Shannon Powers, press secretary for the state Department of Agriculture, said recently the department was “following up on 284 complaints of retail food facilities” that were violating Wolf’s orders, including 55 restaurants in the state that were offering eat-in service.
The notice, a copy of which was provided to LebTown by Demsey, states that the “authority to issue and enforce orders to protect the public health is granted to the Secretary of Health under the law,” and “the Secretary has the authority to take any disease control measure appropriate to protect the public from the spread of infectious disease.”
Taste of Sicily, the notice declares, “is in violation of those public-health related statutes and thereby jeopardizing public health” and orders that the restaurant “shall immediately cease operations as a retail food facility.”
The notice explains the procedure for appealing the suspension, but says the suspension “will remain in effect during any appeal” unless owners obtain a writ from the department allowing them to remain open.
Michael Mangano, Wartluft’s brother and a spokesman for Taste of Sicily, said Thursday he had no further comment at this time, and that his sister’s statement on Facebook speaks for itself.
In a video message posted to Facebook earlier this week, Mangano criticized Wolf and Levine for enforcing the shutdown against his family.
“You got riots going on. You got looters looting. You got people setting things on fire,” he said. “And you want to come down on me and my mother and our family for going to work. … You have got to be kidding me.”
In her message on Facebook, Wartluft said she is “exhausted mentally and physically” from the ordeal.
“THE LAST TIME I CHECKED, I BELIEVE MY BIRTH CERTIFICATE STATED THAT I WAS BORN IN THE U.S.A.,SO…I AM GOING TO EXERCISE MY CONSTITUTIONAL RIGHTS!” she wrote. “This is no disrespect to Authority, but when you tell me I have no right to put food on my table… THAN WE HAVE A MAJOR ISSUE!”
She thanked the people who have supported the businesses since reopening, along with public officials including Arnold, state Reps. Russ Diamond and Frank Ryan, County Commissioner Bill Ames, and District Attorney Pier Hess Graf for their support.
“So many of you keep telling me to stay in the fight, and my friends… WE ARE GONNA CONTINUE TO STAY OPEN AND OFFER INDOOR DINING,” Wartluft wrote. “There are SO MANY SUPPORTERS!! What an Army Taste Of Sicily is surrounded with!!”
Her post received many messages of support.
“Thank you for not backing down! It’s time for people to quit talking and start doing!” wrote CJ Trout.
“Ultimately, what the state is showing ALL of us is how irrelevant they and their ‘license’ actually is,” added Josiah Martin. “Why should the state have the power to deny your ability to feed your family?? FIGHT IT!!”
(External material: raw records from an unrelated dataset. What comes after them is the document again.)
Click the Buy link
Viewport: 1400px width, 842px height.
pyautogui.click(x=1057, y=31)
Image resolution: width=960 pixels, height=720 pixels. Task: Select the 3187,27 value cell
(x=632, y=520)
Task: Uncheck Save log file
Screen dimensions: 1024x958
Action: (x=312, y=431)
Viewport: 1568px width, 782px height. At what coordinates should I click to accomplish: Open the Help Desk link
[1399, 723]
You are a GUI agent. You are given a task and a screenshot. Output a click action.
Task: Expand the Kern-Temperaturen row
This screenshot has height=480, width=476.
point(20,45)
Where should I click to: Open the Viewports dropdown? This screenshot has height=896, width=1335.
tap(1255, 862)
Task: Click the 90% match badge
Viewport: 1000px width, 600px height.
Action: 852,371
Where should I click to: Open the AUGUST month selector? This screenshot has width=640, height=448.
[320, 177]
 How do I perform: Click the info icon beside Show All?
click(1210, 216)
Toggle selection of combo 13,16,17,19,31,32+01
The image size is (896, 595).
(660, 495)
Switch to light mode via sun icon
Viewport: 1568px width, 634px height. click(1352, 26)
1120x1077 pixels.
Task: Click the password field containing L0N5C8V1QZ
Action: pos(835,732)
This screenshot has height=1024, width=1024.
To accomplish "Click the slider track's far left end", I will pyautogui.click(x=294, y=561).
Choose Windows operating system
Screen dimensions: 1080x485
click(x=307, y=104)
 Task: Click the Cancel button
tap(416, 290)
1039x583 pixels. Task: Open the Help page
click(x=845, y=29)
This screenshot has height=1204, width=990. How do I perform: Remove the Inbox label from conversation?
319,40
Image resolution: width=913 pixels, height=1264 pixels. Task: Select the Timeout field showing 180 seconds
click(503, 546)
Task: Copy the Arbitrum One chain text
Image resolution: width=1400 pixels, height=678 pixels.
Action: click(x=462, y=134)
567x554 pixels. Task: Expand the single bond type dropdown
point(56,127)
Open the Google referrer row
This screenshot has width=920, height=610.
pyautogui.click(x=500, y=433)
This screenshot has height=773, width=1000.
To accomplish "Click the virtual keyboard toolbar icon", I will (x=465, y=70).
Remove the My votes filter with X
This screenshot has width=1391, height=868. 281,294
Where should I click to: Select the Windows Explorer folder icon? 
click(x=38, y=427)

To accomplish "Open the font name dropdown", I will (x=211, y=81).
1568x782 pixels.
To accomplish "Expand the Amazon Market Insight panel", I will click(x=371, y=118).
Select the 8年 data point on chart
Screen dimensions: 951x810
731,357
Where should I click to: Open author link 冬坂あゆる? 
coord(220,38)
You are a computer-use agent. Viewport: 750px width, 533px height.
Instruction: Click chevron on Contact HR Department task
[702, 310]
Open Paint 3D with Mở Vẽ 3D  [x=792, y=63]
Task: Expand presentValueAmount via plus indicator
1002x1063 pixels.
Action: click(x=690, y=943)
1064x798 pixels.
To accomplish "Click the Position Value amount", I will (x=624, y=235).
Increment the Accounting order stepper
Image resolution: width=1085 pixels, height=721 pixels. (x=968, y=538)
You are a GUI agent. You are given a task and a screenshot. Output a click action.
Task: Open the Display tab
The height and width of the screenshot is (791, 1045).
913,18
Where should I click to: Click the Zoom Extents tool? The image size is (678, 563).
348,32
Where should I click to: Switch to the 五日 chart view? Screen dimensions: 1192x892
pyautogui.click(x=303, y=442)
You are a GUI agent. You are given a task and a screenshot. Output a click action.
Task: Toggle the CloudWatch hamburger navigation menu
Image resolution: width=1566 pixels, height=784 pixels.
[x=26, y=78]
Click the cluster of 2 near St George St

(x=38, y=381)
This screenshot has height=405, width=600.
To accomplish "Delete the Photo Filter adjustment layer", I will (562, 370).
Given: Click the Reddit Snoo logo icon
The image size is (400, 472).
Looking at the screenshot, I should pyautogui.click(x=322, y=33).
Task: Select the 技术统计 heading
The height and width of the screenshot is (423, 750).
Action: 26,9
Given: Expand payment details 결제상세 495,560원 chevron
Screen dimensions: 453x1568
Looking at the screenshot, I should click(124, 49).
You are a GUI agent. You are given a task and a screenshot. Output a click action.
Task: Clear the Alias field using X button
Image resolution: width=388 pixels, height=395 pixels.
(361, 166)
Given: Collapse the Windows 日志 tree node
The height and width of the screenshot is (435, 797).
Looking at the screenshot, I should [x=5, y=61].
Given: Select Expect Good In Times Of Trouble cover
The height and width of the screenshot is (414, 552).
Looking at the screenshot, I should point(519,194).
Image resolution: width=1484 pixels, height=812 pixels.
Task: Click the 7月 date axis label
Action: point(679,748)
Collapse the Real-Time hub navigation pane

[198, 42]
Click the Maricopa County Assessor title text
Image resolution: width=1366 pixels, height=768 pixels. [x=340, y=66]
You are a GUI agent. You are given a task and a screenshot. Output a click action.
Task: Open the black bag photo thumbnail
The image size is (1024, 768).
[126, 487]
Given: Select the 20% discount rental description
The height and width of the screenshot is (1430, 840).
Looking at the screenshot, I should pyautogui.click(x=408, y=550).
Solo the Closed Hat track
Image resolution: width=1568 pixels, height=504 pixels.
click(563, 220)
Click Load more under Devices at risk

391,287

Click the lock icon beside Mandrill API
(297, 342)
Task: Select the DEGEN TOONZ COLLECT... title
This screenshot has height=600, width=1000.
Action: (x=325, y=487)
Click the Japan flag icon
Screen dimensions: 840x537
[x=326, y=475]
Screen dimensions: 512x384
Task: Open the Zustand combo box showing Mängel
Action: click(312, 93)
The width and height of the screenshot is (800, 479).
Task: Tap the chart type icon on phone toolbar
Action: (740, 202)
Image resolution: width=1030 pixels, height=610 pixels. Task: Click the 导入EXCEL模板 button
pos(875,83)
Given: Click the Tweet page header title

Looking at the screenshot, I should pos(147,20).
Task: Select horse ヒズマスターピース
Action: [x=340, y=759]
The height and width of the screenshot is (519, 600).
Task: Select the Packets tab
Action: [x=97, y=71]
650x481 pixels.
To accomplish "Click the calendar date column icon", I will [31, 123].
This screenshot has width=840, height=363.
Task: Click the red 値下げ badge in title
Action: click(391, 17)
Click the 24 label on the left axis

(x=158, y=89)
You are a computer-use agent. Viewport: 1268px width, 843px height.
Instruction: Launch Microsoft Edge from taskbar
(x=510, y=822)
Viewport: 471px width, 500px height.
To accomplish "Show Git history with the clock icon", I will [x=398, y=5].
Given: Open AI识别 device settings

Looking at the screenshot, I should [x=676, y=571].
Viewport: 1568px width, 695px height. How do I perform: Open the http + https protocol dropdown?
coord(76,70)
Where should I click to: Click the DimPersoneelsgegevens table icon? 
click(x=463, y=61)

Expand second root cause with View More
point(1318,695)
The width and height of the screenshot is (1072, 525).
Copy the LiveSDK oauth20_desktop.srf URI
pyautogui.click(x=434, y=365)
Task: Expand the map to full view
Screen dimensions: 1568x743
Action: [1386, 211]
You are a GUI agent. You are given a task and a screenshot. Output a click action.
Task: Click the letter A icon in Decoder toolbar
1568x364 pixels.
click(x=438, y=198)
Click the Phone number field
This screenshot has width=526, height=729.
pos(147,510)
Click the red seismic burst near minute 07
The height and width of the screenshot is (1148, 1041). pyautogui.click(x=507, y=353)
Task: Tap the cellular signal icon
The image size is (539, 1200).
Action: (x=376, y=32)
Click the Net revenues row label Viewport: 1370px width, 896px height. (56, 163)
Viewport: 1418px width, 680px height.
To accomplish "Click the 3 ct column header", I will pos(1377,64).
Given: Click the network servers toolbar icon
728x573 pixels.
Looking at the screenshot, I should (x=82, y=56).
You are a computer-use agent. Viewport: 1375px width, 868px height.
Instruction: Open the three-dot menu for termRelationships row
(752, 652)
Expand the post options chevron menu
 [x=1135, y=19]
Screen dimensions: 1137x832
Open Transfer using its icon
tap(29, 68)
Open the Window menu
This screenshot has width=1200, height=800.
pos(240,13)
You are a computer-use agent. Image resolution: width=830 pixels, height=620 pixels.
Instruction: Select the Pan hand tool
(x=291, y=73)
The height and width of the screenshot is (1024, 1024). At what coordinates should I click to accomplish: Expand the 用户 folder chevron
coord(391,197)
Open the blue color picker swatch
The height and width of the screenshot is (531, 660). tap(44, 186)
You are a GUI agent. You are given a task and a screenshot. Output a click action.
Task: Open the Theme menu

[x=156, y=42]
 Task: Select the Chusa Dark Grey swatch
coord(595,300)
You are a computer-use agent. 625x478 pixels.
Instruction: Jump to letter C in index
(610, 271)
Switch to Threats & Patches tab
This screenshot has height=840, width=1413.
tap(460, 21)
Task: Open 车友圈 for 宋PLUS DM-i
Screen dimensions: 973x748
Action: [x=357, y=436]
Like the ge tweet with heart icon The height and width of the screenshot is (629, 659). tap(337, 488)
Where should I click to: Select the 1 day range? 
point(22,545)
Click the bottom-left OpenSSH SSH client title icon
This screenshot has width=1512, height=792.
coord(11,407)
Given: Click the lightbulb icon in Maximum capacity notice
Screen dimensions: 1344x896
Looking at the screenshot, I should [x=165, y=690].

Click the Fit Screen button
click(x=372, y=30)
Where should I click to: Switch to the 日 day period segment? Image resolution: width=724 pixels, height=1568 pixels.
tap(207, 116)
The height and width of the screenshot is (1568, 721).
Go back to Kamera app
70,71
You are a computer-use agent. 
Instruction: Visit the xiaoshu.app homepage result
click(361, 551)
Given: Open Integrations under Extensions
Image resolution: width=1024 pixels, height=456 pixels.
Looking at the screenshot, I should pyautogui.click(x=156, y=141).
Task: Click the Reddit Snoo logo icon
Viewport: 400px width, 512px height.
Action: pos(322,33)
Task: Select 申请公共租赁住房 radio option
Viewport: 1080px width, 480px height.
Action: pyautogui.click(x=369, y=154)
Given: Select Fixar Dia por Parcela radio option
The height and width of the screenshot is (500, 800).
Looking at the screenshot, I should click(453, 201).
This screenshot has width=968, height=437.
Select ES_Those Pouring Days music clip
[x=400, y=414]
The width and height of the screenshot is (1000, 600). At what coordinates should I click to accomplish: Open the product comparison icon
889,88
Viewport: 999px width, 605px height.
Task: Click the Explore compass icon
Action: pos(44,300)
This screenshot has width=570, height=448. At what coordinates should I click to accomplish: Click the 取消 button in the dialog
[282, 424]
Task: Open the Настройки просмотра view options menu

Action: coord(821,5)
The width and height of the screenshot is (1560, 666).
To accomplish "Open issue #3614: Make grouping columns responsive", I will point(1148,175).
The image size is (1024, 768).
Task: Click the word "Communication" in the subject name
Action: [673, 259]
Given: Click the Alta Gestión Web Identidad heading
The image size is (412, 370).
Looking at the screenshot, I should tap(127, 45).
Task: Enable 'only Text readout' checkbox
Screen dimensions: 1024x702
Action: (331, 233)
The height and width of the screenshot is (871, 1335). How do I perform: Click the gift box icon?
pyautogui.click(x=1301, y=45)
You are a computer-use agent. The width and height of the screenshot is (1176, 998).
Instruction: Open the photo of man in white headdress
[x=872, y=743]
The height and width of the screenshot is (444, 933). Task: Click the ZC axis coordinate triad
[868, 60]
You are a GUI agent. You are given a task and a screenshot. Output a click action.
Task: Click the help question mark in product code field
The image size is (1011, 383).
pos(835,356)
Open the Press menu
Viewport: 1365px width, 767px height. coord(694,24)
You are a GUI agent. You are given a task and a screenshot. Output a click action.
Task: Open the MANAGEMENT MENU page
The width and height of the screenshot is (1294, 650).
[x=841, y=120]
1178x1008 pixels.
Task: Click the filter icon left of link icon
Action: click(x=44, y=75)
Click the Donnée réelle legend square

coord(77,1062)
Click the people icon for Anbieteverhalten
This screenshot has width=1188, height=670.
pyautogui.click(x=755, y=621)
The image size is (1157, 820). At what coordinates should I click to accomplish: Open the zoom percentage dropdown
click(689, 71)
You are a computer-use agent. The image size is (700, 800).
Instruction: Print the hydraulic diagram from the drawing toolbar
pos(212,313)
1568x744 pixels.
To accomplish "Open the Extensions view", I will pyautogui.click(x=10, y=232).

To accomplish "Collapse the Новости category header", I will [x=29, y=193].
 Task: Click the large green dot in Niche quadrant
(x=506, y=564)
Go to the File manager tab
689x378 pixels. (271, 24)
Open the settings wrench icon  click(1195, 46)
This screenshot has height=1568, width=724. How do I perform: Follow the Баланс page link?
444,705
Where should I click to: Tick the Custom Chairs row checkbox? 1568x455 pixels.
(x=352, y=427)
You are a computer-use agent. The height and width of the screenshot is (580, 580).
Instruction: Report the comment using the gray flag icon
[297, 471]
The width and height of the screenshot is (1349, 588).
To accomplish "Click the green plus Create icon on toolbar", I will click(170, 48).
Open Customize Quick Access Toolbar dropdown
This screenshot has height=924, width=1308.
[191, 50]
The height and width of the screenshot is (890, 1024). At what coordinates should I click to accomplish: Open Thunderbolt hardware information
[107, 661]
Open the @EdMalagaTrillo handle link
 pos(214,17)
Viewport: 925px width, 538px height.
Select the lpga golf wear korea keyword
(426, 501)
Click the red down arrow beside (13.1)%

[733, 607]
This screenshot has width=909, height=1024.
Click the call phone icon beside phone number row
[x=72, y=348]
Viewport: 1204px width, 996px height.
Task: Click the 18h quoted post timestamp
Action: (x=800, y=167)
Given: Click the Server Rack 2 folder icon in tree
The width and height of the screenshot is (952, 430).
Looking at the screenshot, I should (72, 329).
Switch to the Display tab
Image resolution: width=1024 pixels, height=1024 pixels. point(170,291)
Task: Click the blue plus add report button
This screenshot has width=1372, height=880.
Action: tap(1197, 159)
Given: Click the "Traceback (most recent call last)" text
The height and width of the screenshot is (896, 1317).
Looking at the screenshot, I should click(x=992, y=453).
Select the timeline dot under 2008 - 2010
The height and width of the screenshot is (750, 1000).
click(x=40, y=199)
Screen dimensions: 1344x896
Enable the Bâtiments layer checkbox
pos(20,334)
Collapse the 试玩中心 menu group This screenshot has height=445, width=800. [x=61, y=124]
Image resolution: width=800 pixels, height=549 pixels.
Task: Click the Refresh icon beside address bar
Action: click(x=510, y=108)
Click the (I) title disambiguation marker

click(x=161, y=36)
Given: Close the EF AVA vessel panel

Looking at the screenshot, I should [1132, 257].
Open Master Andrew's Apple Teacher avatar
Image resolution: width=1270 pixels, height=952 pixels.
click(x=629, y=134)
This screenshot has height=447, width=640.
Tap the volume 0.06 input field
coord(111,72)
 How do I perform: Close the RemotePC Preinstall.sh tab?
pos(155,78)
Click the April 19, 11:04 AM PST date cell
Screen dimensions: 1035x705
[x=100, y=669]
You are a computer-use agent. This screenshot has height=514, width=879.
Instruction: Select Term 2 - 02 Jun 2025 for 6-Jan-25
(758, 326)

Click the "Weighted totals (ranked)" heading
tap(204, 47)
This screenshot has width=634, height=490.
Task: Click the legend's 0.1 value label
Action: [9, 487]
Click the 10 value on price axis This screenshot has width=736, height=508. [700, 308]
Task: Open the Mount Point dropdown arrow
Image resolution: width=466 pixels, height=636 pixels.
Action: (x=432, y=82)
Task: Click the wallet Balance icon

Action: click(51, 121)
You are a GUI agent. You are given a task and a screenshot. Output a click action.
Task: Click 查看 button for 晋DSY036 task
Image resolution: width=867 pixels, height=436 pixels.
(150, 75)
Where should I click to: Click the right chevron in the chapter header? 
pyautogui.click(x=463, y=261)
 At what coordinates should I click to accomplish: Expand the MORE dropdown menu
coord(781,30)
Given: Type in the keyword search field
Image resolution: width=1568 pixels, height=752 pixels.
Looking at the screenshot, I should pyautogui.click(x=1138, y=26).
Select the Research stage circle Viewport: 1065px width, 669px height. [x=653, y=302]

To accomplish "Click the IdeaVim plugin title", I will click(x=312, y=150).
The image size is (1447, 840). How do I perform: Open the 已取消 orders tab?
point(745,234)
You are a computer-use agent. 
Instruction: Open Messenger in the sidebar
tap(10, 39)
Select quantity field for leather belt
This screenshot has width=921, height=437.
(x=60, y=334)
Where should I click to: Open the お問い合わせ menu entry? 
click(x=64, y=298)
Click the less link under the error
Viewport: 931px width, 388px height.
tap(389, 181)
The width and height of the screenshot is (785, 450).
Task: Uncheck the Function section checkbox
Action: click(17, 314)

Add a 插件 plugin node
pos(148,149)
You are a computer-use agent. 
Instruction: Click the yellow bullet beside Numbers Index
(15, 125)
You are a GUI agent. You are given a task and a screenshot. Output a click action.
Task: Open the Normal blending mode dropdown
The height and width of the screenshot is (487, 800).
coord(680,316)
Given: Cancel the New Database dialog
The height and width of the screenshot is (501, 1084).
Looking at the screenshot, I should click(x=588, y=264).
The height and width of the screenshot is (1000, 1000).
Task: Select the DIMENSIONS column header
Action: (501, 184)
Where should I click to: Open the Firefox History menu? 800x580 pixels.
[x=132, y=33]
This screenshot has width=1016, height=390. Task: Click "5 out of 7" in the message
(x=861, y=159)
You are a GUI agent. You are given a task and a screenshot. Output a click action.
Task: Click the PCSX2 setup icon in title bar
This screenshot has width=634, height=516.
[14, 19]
While the majority of messages lauded Taste of Sicily’s stance, some argued the restaurant should be following state guidelines.
“You could have still had your business open in a legal fashion following the rules set by the state. Instead you are insisting on breaking them. These are the consequences,” wrote Samantha Schroeder. “The whole world is social distancing/quarantining, yet PA, and especially restaurants like yours, think it’s their right to infect others. That’s basically what you are saying by remaining open in the fashion that you are choosing.”
Wartluft responded: “THIS IS NOT ABOUT COVID.. THIS IS A POLITICAL MOVEMENT PERIOD!!”
Senator Arnold, in a post to his official Facebook page, invited people to attend the event Friday at the restaurant, which he says “has unnecessarily come under attack by the Wolf Administration for wanting to work.”
Besides himself, he says officials at the event will include Senator Doug Mastriano, Congressman Dan Meuser, state Reps. Diamond and Ryan, and commissioners Ames and Bob Phillips.